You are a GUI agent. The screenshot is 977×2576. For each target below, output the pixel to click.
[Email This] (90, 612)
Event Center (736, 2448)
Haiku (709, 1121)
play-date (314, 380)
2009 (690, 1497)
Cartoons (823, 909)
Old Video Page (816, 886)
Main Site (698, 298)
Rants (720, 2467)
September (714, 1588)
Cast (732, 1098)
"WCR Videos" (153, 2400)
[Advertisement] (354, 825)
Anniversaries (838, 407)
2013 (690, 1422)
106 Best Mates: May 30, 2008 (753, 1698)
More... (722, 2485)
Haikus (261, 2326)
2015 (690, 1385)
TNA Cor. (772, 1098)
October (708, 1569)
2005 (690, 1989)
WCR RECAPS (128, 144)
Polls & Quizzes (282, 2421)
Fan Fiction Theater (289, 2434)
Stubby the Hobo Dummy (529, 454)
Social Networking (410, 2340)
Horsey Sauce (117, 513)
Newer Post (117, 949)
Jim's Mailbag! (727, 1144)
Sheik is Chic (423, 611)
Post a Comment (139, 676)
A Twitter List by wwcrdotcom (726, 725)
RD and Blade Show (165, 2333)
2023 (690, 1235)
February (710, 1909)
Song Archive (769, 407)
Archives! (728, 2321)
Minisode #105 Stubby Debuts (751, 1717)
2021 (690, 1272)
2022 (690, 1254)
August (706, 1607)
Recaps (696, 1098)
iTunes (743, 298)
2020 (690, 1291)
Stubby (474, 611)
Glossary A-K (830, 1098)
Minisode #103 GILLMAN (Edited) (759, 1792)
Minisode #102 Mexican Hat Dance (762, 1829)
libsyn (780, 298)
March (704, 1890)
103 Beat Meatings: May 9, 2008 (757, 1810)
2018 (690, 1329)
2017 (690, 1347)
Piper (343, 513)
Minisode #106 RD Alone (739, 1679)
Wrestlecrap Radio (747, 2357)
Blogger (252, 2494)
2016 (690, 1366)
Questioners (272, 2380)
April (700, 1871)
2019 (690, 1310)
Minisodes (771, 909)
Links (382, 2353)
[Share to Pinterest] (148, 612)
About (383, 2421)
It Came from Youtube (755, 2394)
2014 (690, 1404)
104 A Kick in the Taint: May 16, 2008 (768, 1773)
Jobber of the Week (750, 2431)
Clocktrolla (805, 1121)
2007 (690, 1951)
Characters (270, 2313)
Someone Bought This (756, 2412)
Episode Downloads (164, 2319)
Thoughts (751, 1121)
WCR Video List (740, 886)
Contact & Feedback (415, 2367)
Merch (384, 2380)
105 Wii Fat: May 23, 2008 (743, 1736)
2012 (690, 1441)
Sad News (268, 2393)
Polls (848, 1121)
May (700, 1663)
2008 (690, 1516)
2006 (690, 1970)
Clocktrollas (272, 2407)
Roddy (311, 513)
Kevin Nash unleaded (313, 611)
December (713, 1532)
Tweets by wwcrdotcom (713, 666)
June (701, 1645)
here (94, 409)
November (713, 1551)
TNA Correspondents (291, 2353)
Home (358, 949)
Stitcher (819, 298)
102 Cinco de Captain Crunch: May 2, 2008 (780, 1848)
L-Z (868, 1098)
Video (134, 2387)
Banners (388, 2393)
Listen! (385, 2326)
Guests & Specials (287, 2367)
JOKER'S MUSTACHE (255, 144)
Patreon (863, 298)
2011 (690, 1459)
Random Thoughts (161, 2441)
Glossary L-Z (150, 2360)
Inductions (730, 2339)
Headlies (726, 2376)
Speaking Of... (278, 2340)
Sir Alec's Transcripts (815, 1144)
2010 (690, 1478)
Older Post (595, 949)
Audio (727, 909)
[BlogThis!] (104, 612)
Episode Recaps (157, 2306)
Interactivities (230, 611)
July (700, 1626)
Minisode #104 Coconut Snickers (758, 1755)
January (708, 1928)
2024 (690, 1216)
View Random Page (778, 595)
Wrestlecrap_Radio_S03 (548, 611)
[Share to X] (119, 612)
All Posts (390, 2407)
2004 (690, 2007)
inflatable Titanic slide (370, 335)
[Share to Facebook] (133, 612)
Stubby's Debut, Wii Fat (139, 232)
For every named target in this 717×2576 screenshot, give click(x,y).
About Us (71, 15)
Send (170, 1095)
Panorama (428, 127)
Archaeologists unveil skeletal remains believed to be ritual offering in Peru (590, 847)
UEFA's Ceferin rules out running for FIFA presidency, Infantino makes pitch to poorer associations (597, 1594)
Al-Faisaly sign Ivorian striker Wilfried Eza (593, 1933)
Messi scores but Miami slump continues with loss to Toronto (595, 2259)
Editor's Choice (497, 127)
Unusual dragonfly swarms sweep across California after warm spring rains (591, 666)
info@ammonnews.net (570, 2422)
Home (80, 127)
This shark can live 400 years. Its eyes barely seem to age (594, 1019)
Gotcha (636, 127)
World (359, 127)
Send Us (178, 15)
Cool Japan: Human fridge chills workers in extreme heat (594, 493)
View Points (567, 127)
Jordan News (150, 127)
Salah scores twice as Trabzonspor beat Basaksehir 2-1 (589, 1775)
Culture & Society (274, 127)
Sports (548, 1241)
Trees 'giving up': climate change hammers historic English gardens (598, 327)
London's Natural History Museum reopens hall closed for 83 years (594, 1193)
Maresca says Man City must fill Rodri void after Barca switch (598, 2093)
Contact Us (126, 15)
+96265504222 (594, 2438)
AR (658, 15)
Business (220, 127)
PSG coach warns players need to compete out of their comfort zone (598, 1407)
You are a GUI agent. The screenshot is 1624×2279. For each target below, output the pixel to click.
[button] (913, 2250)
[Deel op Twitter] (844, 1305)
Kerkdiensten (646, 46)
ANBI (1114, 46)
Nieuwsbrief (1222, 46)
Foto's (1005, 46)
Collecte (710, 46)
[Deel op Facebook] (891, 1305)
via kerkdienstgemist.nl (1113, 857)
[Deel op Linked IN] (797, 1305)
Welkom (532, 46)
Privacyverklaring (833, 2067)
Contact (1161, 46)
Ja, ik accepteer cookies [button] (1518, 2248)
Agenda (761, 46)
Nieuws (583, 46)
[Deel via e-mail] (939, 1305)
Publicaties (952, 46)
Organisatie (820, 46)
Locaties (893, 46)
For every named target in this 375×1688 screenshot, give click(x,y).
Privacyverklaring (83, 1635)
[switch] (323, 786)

[YOUR INSTRUCTIONS]:
Repeat the material in full, exactly as written.

[ANSWER SECTION]:
You are a GUI agent. The screenshot is 977×2576. For each target below, output the pixel to click.
[Email This] (90, 612)
Event Center (736, 2448)
Haiku (709, 1121)
play-date (314, 380)
2009 (690, 1497)
Cartoons (823, 909)
Old Video Page (816, 886)
Main Site (698, 298)
Rants (720, 2467)
September (714, 1588)
Cast (732, 1098)
"WCR Videos" (153, 2400)
[Advertisement] (354, 825)
Anniversaries (838, 407)
2013 (690, 1422)
106 Best Mates: May 30, 2008 (753, 1698)
More... (722, 2485)
Haikus (261, 2326)
2015 (690, 1385)
TNA Cor. (772, 1098)
October (708, 1569)
2005 (690, 1989)
WCR RECAPS (128, 144)
Polls & Quizzes (282, 2421)
Fan Fiction Theater (289, 2434)
Stubby the Hobo Dummy (529, 454)
Social Networking (410, 2340)
Horsey Sauce (117, 513)
Newer Post (117, 949)
Jim's Mailbag! (727, 1144)
Sheik is Chic (423, 611)
Post a Comment (139, 676)
A Twitter List by wwcrdotcom (726, 725)
RD and Blade Show (165, 2333)
2023 (690, 1235)
February (710, 1909)
Song Archive (769, 407)
Archives! (728, 2321)
Minisode #105 Stubby Debuts (751, 1717)
2021 (690, 1272)
2022 (690, 1254)
August (706, 1607)
Recaps (696, 1098)
iTunes (743, 298)
2020 (690, 1291)
Stubby (474, 611)
Glossary A-K (830, 1098)
Minisode #103 GILLMAN (Edited) (759, 1792)
Minisode #102 Mexican Hat Dance (762, 1829)
libsyn (780, 298)
March (704, 1890)
103 Beat Meatings: May 9, 2008 (757, 1810)
2018 (690, 1329)
2017 (690, 1347)
Piper (343, 513)
Minisode #106 RD Alone (739, 1679)
Wrestlecrap Radio (747, 2357)
Blogger (252, 2494)
2016 (690, 1366)
Questioners (272, 2380)
April (700, 1871)
2019 (690, 1310)
Minisodes (771, 909)
Links (382, 2353)
[Share to Pinterest] (148, 612)
About (383, 2421)
It Came from Youtube (755, 2394)
2014 (690, 1404)
104 A Kick in the Taint: May 16, 2008 (768, 1773)
Jobber of the Week (750, 2431)
Clocktrolla (805, 1121)
2007 (690, 1951)
Characters (270, 2313)
Someone Bought This (756, 2412)
Episode Downloads (164, 2319)
Thoughts (751, 1121)
WCR Video List (740, 886)
Contact & Feedback (415, 2367)
Merch (384, 2380)
105 Wii Fat: May 23, 2008 (743, 1736)
2012 (690, 1441)
Sad News (268, 2393)
Polls (848, 1121)
May (700, 1663)
2008 (690, 1516)
2006 (690, 1970)
Clocktrollas (272, 2407)
Roddy (311, 513)
Kevin Nash unleaded (313, 611)
December (713, 1532)
Tweets by wwcrdotcom (713, 666)
June (701, 1645)
here (94, 409)
November (713, 1551)
TNA Correspondents (291, 2353)
Home (358, 949)
Stitcher (819, 298)
102 Cinco de Captain Crunch: May 2, 2008 (780, 1848)
L-Z (868, 1098)
Video (134, 2387)
Banners (388, 2393)
Listen! (385, 2326)
Guests & Specials (287, 2367)
JOKER'S MUSTACHE (255, 144)
Patreon (863, 298)
2011 (690, 1459)
Random Thoughts (161, 2441)
Glossary L-Z (150, 2360)
Inductions (730, 2339)
Headlies (726, 2376)
Speaking Of... (278, 2340)
Sir Alec's Transcripts (815, 1144)
2010 (690, 1478)
Older Post (595, 949)
Audio (727, 909)
[BlogThis!] (104, 612)
Episode Recaps (157, 2306)
Interactivities (230, 611)
July (700, 1626)
Minisode #104 Coconut Snickers (758, 1755)
January (708, 1928)
2024 (690, 1216)
View Random Page (778, 595)
Wrestlecrap_Radio_S03 (548, 611)
[Share to X] (119, 612)
All Posts (390, 2407)
2004 (690, 2007)
inflatable Titanic slide (370, 335)
[Share to Facebook] (133, 612)
Stubby's Debut, Wii Fat (139, 232)
For every named target in this 717×2576 screenshot, give click(x,y).
About Us (71, 15)
Send (170, 1095)
Panorama (428, 127)
Archaeologists unveil skeletal remains believed to be ritual offering in Peru (590, 847)
UEFA's Ceferin rules out running for FIFA presidency, Infantino makes pitch to poorer associations (597, 1594)
Al-Faisaly sign Ivorian striker Wilfried Eza (593, 1933)
Messi scores but Miami slump continues with loss to Toronto (595, 2259)
Editor's Choice (497, 127)
Unusual dragonfly swarms sweep across California after warm spring rains (591, 666)
info@ammonnews.net (570, 2422)
Home (80, 127)
This shark can live 400 years. Its eyes barely seem to age (594, 1019)
Gotcha (636, 127)
World (359, 127)
Send Us (178, 15)
Cool Japan: Human fridge chills workers in extreme heat (594, 493)
View Points (567, 127)
Jordan News (150, 127)
Salah scores twice as Trabzonspor beat Basaksehir 2-1 (589, 1775)
Culture & Society (274, 127)
Sports (548, 1241)
Trees 'giving up': climate change hammers historic English gardens (598, 327)
London's Natural History Museum reopens hall closed for 83 years (594, 1193)
Maresca says Man City must fill Rodri void after Barca switch (598, 2093)
Contact Us (126, 15)
+96265504222 (594, 2438)
AR (658, 15)
Business (220, 127)
PSG coach warns players need to compete out of their comfort zone (598, 1407)
You are a GUI agent. The screenshot is 1624×2279. For each target below, output the pixel to click.
[button] (913, 2250)
[Deel op Twitter] (844, 1305)
Kerkdiensten (646, 46)
ANBI (1114, 46)
Nieuwsbrief (1222, 46)
Foto's (1005, 46)
Collecte (710, 46)
[Deel op Facebook] (891, 1305)
via kerkdienstgemist.nl (1113, 857)
[Deel op Linked IN] (797, 1305)
Welkom (532, 46)
Privacyverklaring (833, 2067)
Contact (1161, 46)
Ja, ik accepteer cookies [button] (1518, 2248)
Agenda (761, 46)
Nieuws (583, 46)
[Deel via e-mail] (939, 1305)
Publicaties (952, 46)
Organisatie (820, 46)
Locaties (893, 46)
For every named target in this 375×1688 screenshot, give click(x,y).
Privacyverklaring (83, 1635)
[switch] (323, 786)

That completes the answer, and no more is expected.